::: Text segment :::
By Jim Burr
November 2010
You have purchased, or may be considering the acquisition of a
hotel at significantly less than its replacement cost. You believe the
location remains sound, the brand is right or can be fixed, and
management is generally effective. You are optimistic that when pricing
power comes back and demand strengthens, it will do well for you. But
the “good ole days” may still be far off. Though margins should improve
substantially from present, many costs are still going to continue to
rise. Financing market terms are likely to lead to higher exit cap
rates. And brand standards catch-up requirements and building
“surprises” are likely to require greater capital investment than
projected -- unless you provided a generous contingency. What then
could and should you do to increase net operating income so that
greater value is created? Following are some actions you should
consider:
- Assure that the manager and asset manager, if in
place, have touched all the bases to wring excess costs out of the
operation. You especially need to look at:
- Organization structure and staff utilization -- Have
former training and development and other “nice to have when times are
good” positions been wrung out of the Executive Committee and is the
management staff right for current business? Are sound business volume
forecasting procedures in place, good staffing guides utilized,
overtime tightly controlled and staff productivity closely monitored?
- Have amenities, services and service levels, hours of
operation, and the rest been adjusted to reflect guest expectations and
actual customer use? Have outsourcing opportunities been explored and
exploited to cut fixed costs and possibly increase revenue? Have
potential activity traps such as an extra restaurant outlet, Sunday
Brunch and the like been evaluated and ended if unprofitable?
- Have leases and service agreements been thoroughly gone
over and renegotiated where appropriate? Have new “make or buy”
analyses been performed and acted upon? With earnings down sharply,
have property tax assessments been appealed? It is surprising how many
hotel owners have not done this. Are personal property records up to
date or is the hotel still paying taxes on items that have been removed
from service? Have recent audits been performed in areas such as
telephone equipment service charges, high-speed Internet costs, sales
taxes, preventive maintenance and energy conservation opportunities?
Have all low-cost or high-ROI energy-saving measures been carried out?
::: Given data :::
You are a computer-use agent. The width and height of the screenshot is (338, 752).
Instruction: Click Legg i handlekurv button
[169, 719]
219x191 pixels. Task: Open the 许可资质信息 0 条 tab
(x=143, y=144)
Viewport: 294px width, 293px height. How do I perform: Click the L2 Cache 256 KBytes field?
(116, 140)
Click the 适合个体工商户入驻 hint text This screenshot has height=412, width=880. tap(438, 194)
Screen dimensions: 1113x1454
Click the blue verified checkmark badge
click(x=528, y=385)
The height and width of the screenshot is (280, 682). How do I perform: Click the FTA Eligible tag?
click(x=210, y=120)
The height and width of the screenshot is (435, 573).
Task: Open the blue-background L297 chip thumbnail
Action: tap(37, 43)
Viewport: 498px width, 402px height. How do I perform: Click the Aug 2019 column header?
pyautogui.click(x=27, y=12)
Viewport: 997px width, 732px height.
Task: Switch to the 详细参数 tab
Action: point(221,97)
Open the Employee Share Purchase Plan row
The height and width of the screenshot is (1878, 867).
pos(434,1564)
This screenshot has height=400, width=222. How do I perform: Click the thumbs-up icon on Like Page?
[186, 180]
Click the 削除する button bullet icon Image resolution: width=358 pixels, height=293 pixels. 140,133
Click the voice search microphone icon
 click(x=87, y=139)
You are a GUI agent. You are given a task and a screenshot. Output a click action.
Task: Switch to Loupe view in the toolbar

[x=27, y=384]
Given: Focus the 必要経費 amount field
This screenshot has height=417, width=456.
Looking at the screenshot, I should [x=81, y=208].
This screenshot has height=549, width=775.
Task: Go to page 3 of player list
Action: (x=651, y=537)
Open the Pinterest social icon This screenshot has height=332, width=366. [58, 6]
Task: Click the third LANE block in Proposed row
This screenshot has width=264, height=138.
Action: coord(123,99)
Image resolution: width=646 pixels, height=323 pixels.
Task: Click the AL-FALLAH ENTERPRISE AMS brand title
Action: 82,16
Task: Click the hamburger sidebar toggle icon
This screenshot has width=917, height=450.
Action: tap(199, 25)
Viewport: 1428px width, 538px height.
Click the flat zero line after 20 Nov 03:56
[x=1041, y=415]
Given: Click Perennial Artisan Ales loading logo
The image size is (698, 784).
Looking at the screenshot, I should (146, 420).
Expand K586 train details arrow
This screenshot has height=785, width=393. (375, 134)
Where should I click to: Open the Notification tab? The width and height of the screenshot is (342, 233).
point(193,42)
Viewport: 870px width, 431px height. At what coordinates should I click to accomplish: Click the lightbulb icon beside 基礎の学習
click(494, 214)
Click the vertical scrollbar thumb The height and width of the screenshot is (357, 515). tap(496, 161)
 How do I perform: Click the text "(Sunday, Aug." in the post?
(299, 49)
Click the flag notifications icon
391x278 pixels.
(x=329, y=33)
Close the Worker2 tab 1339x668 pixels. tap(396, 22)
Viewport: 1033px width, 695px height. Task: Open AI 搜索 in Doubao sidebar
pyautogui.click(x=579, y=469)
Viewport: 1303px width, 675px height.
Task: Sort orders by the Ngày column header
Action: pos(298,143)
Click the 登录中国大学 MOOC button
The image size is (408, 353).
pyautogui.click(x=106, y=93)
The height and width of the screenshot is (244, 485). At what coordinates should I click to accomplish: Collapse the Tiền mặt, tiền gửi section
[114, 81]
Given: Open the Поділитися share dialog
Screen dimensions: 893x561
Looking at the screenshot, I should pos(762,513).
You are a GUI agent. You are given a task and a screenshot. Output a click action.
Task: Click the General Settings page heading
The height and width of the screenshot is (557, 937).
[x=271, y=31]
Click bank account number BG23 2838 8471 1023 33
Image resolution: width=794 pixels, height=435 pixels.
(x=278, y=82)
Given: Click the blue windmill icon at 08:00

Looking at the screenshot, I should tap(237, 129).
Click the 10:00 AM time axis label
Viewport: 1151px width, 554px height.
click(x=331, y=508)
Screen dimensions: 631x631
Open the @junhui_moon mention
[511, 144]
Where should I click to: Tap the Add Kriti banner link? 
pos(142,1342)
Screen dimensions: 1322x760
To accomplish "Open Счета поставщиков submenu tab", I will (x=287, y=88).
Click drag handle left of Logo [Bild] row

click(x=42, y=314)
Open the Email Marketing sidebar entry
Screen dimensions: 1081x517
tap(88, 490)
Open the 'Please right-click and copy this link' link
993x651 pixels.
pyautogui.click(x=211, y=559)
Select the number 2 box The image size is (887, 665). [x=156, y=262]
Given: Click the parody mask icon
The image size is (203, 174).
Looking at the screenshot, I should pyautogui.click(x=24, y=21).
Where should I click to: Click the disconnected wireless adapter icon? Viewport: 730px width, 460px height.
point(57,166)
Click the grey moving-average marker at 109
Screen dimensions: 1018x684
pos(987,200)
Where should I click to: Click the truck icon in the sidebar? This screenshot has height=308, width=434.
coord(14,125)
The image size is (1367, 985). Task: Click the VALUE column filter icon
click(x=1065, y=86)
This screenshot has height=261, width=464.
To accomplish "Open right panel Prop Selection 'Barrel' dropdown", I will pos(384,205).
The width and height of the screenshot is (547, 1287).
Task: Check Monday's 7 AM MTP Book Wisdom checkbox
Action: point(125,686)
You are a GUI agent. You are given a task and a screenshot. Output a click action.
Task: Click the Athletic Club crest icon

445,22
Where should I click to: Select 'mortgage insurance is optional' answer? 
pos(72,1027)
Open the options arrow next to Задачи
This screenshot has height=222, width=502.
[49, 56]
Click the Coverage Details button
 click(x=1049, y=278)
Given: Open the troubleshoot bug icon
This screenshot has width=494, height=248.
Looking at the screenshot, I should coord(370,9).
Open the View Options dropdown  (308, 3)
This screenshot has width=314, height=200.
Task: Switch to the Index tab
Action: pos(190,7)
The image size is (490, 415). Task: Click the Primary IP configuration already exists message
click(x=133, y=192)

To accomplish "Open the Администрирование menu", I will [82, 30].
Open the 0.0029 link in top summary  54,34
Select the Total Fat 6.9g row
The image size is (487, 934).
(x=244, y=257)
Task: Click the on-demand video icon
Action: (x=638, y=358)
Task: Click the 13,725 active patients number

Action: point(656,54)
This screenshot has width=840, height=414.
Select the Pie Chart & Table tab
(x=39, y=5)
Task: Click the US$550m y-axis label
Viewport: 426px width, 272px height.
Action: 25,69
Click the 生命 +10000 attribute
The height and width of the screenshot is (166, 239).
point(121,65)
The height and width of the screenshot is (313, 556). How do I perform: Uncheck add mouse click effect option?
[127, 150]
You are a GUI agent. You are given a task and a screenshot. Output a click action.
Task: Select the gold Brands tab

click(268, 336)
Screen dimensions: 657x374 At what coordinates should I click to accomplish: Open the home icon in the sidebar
:::
Study questions
A - According to the article on hotel costs, what are financing market terms likely to lead to?
B - Set down the passage of the article on hotel costs from "analyses been performed" to "been carried out?", word for word.
The rows were taken from a separate source.

Answers to the problems
A - Higher exit cap rates.

B -
analyses been performed and acted upon? With earnings down sharply,
have property tax assessments been appealed? It is surprising how many
hotel owners have not done this. Are personal property records up to
date or is the hotel still paying taxes on items that have been removed
from service? Have recent audits been performed in areas such as
telephone equipment service charges, high-speed Internet costs, sales
taxes, preventive maintenance and energy conservation opportunities?
Have all low-cost or high-ROI energy-saving measures been carried out?